Yeah, the safety stage is the most important part from my point of view. I mean,
whether it's effective or not is obviously important,
but it's the first do-no-harm principle,
which I think everyone is rightly focused on,
especially with a vaccine, because you're not,
as has been pointed out many times before,
this is a medication you're giving to healthy people, by and large.
This is not an intervention, a new form of chemotherapy
when all other forms have failed you.
So what do you have to lose?
In this case, you have a lot to lose if the vaccine is basically unsafe.
And I guess the novelty of the current batch was relevant here.
The more work we do in this area and the more any new vaccine has already been
pre-characterized by similar vaccines in the past, you know, working by a similar mechanism,
perhaps the safety concerns get dialed down quicker.

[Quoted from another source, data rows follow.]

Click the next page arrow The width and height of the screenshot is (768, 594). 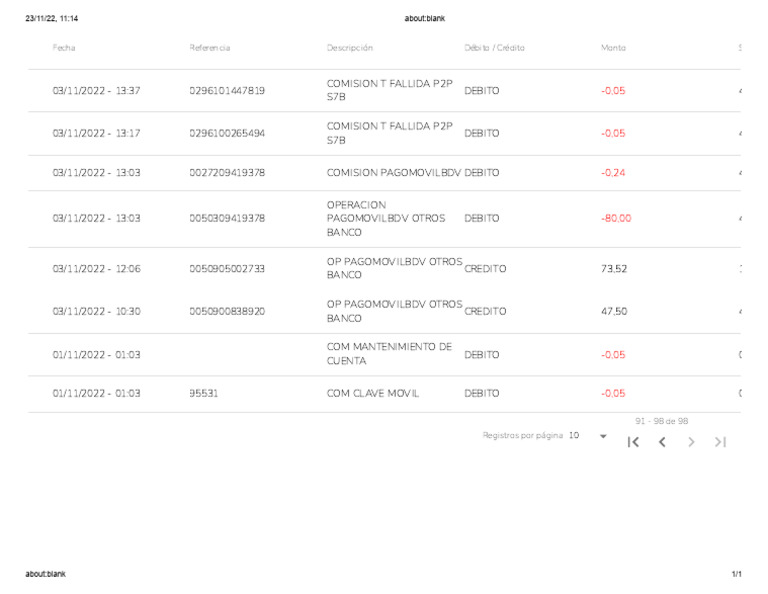click(691, 442)
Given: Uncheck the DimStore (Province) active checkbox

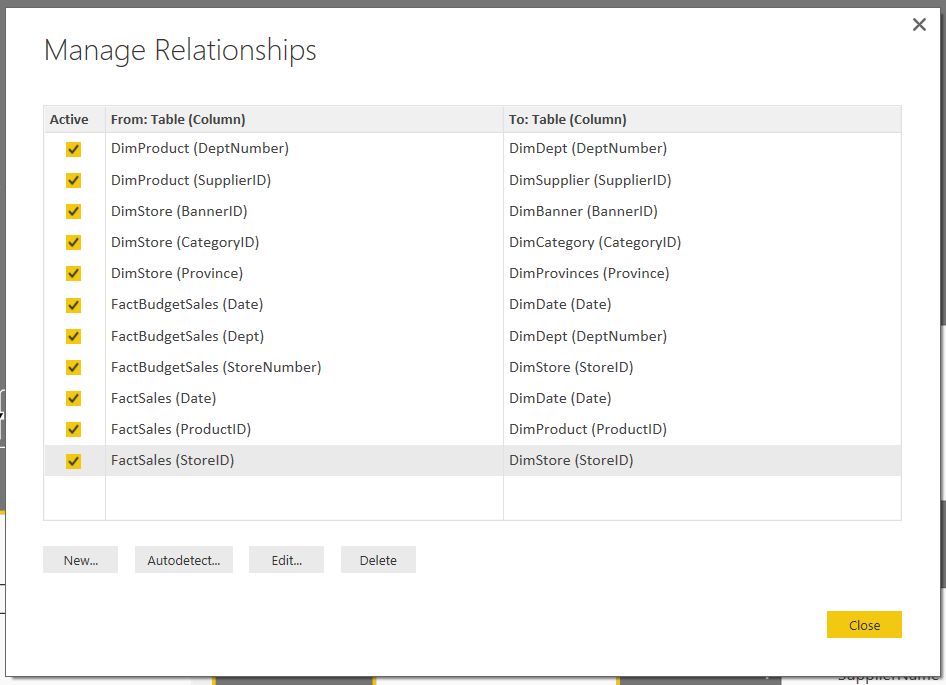Looking at the screenshot, I should [73, 274].
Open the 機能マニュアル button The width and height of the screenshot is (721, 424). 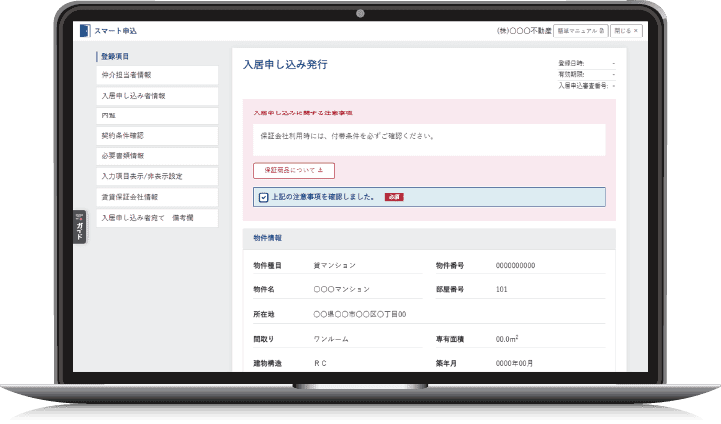point(581,31)
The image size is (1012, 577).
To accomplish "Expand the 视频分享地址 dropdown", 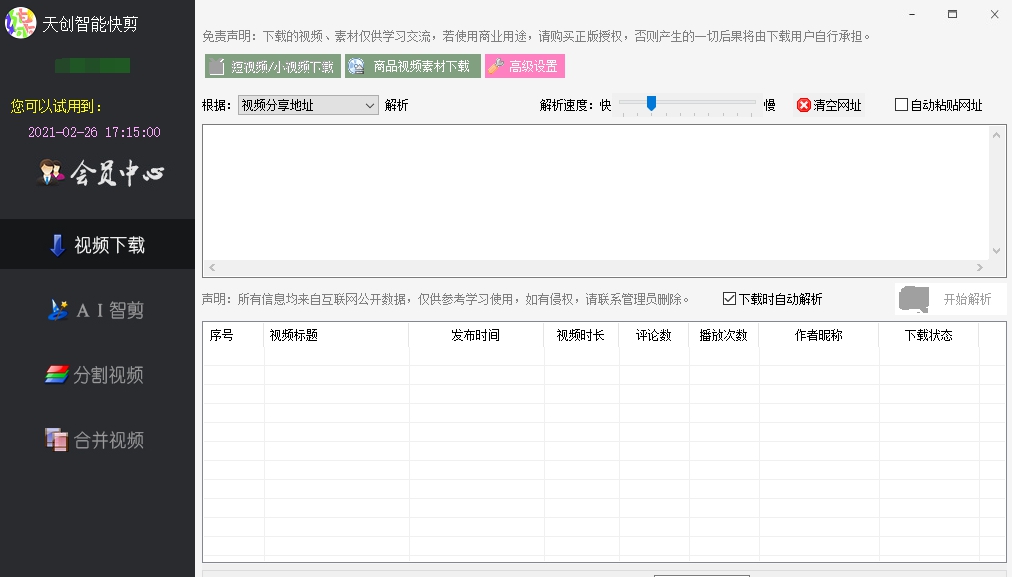I will (369, 105).
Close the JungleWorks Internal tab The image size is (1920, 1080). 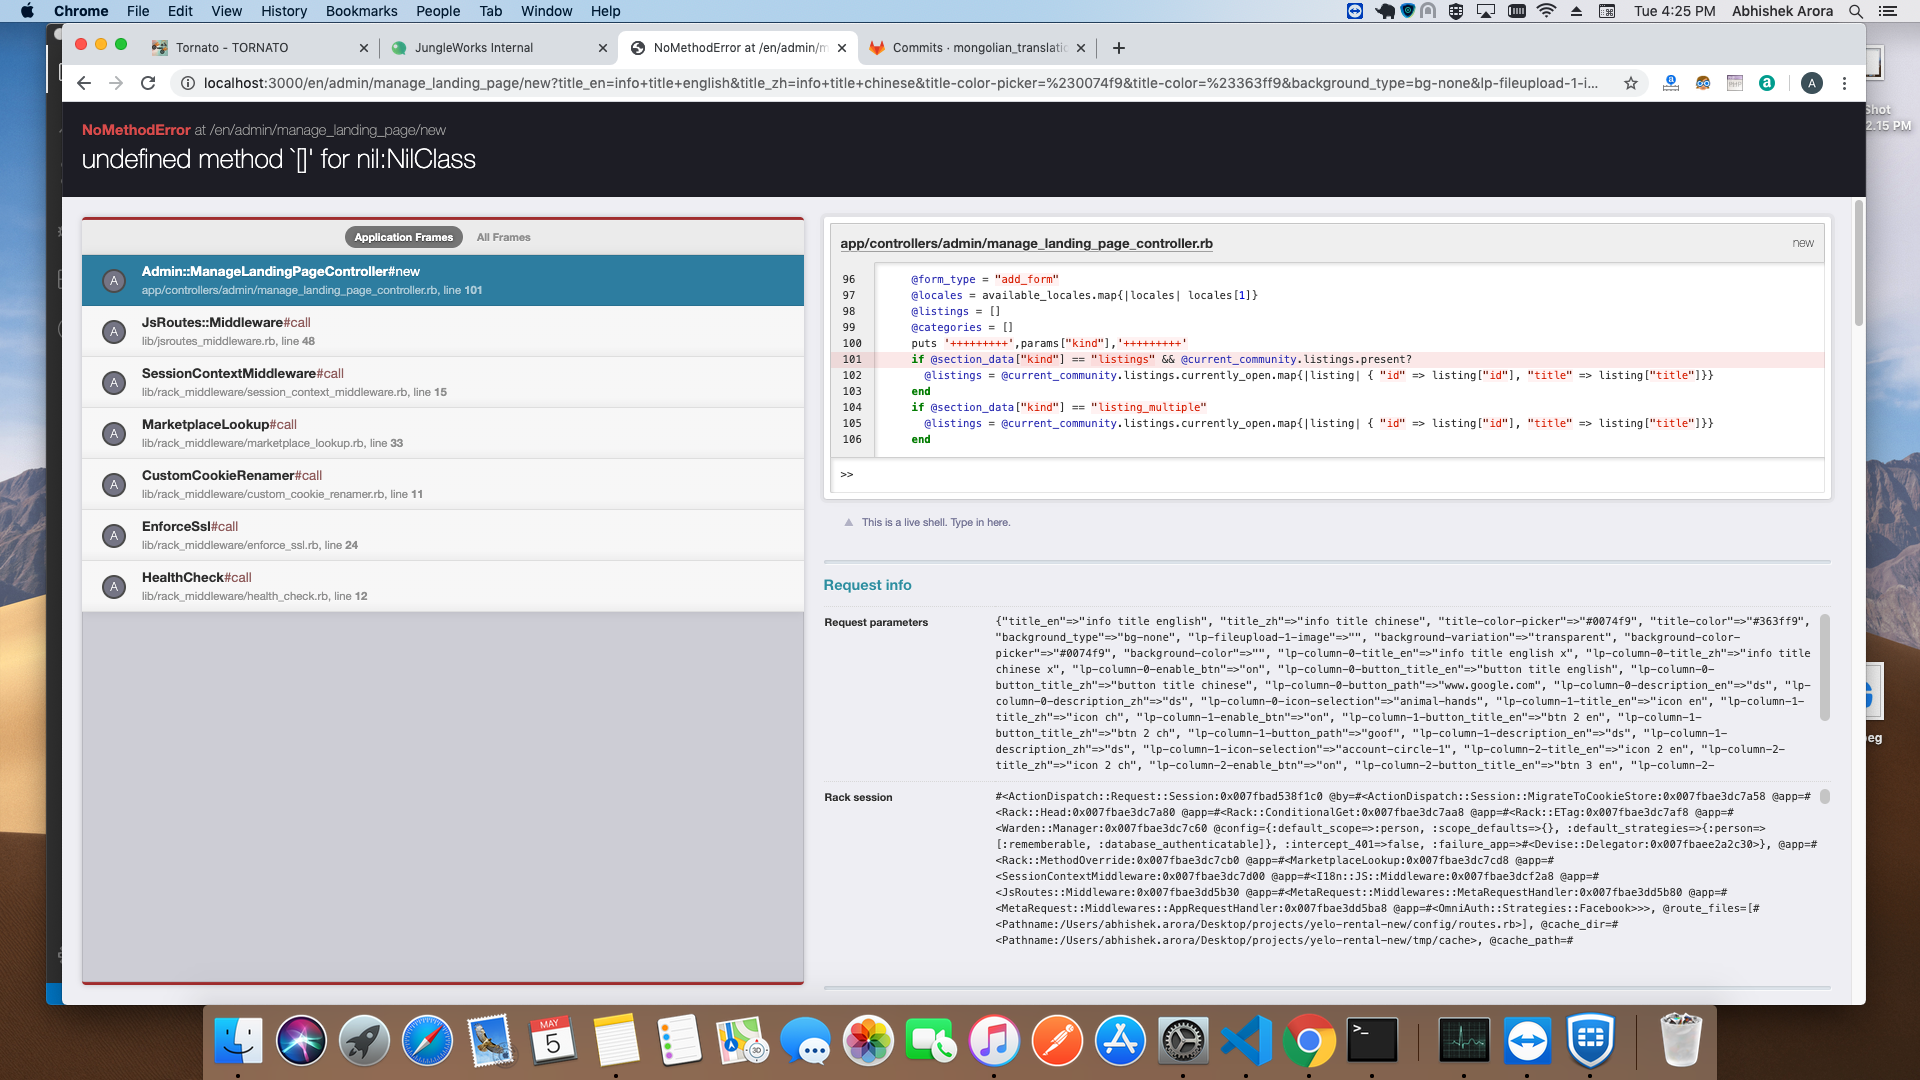coord(603,48)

Yeah, but particularly, and you're right, with the mRNA vaccines,
this was a completely new type of vaccine and safety testing was especially important. But now
that we have seen that these apparently are very safe vaccines, yeah, I do hope the policymakers
take a different approach, like, for instance, with booster shots. Moderna and Pfizer, I believe,
are already working on booster shots to take care of the South African and British variations. If we do need to go through a
six-month trial process for those to get a perfect phase three, I would certainly hope that there
would be an option given to adventurous people, which would certainly include myself, who are
willing to take the chance that this isn't efficacious to get the vaccine before the phase three is done, because we are in
an emergency situation here.
Yeah, well, as should be obvious to everyone who has followed us this far, this is the
beginning of the conversation, not the end.
But I know you and I will both together and independently keep our attention on this front
and we'll certainly surface any good ideas we come across,
any organizations that are moving the dial here,
whether it's in the philanthropic space or for-profit
or rumors of government actions that seem auspicious.
This really just needs to be kept front of mind here.
The pandemic response generally and the SinBio privatization of the apocalypse problem more narrowly.
This is really something that our generation has been tasked to figure out.
And I just want to thank you, Rob, for producing such a comprehensive and comprehensible document
for us to all get started with. Well, it was absolutely a thrill to be able to present it
on your show, Sam. So thank you so much for that.